→ **Directive**
Copy the records word for word, starting with the line that contains "notification promo message" and going on through the line that contains "pyautogui.click(x=144, y=16)".

::::::::::

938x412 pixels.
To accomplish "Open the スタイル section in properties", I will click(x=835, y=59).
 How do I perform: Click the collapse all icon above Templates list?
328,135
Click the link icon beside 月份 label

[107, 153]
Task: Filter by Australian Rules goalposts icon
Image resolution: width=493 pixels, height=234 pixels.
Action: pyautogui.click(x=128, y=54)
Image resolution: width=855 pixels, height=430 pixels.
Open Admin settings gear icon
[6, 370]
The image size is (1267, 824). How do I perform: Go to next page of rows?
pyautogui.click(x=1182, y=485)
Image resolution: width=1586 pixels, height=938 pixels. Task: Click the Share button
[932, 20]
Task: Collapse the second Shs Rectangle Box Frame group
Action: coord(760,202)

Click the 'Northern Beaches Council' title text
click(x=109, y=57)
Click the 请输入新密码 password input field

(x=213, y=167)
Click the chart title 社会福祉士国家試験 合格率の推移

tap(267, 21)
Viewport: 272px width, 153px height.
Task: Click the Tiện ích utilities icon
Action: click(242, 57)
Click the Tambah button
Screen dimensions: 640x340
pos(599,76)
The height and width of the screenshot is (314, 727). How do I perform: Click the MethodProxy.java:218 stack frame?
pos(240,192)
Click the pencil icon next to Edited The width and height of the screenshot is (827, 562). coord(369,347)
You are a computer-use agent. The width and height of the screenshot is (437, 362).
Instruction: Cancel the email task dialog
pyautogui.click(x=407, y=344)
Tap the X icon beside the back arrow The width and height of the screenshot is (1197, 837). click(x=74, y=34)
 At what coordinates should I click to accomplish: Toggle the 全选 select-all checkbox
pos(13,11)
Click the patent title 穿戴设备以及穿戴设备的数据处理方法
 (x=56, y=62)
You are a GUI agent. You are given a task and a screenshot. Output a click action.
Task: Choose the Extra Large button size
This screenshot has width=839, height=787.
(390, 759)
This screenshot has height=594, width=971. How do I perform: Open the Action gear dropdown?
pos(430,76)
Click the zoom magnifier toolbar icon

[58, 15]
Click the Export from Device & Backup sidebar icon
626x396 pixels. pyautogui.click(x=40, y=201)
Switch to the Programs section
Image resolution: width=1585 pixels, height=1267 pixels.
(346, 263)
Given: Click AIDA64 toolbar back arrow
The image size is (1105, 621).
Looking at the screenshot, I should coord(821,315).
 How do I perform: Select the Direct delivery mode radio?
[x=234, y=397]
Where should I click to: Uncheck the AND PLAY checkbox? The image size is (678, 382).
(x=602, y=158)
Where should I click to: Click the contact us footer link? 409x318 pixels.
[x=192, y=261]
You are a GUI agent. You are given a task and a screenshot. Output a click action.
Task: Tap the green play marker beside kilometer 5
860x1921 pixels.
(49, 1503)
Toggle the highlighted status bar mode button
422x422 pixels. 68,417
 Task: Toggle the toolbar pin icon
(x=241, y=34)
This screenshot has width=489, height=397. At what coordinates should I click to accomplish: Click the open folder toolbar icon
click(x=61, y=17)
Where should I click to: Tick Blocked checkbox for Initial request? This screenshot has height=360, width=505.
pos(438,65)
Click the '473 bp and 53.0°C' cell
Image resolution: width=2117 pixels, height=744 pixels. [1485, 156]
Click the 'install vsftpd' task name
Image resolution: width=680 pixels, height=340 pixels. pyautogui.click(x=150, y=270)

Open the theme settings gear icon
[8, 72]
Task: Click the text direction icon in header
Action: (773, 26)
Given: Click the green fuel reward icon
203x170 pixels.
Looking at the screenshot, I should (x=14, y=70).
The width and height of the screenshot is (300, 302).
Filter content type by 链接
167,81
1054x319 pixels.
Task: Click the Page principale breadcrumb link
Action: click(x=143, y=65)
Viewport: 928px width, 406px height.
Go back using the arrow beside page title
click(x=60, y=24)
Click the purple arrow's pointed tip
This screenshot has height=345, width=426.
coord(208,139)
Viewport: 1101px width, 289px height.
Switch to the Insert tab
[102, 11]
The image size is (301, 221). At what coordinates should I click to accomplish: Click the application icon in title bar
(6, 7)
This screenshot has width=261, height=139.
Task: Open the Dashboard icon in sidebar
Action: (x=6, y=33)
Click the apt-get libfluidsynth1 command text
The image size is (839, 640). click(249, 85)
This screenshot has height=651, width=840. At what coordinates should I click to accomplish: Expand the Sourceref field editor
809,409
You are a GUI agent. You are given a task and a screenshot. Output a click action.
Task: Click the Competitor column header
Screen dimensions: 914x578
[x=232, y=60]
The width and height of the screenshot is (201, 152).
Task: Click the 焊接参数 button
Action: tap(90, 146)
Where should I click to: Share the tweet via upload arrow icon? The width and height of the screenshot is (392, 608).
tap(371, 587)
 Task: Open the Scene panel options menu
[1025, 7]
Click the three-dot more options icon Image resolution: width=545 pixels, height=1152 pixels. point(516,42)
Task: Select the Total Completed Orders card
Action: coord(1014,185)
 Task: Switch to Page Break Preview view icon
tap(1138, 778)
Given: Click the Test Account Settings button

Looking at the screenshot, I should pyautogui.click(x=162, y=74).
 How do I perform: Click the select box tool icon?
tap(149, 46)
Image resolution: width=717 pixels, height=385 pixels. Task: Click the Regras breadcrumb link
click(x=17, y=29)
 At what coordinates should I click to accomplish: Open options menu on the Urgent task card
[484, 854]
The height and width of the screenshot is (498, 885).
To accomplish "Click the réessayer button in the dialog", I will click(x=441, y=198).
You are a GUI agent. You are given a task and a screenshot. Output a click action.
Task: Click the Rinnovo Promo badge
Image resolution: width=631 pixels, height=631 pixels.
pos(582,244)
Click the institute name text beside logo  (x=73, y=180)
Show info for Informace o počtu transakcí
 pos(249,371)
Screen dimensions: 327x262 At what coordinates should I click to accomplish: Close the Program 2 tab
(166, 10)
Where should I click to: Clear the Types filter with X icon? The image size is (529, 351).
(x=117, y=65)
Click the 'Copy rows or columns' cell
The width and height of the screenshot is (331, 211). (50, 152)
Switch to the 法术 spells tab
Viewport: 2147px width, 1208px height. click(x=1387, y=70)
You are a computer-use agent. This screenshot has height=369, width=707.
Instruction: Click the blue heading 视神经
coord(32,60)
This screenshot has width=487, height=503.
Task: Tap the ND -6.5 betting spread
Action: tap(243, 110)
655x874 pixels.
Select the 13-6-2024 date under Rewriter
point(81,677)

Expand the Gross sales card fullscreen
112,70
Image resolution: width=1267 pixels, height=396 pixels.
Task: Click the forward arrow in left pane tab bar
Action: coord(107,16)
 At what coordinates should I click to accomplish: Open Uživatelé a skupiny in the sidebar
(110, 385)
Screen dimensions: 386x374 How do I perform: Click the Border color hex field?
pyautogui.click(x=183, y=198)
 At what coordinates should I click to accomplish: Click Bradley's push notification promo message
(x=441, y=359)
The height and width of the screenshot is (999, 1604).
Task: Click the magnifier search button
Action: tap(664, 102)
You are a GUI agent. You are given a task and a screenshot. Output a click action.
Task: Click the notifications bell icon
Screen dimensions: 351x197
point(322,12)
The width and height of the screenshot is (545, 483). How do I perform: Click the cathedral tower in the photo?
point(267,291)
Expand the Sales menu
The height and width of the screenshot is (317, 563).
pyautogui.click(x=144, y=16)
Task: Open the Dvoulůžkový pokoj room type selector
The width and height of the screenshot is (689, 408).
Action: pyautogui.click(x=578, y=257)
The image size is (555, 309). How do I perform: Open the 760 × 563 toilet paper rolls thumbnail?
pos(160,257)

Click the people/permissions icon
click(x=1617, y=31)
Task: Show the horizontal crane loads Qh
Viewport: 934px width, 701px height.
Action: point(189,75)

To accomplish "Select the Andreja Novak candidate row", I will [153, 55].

::::::::::

→ **Right answer**
 At what coordinates should I click to accomplish: Click Bradley's push notification promo message
(x=441, y=359)
The height and width of the screenshot is (999, 1604).
Task: Click the magnifier search button
Action: tap(664, 102)
You are a GUI agent. You are given a task and a screenshot. Output a click action.
Task: Click the notifications bell icon
Screen dimensions: 351x197
point(322,12)
The width and height of the screenshot is (545, 483). How do I perform: Click the cathedral tower in the photo?
point(267,291)
Expand the Sales menu
The height and width of the screenshot is (317, 563).
pyautogui.click(x=144, y=16)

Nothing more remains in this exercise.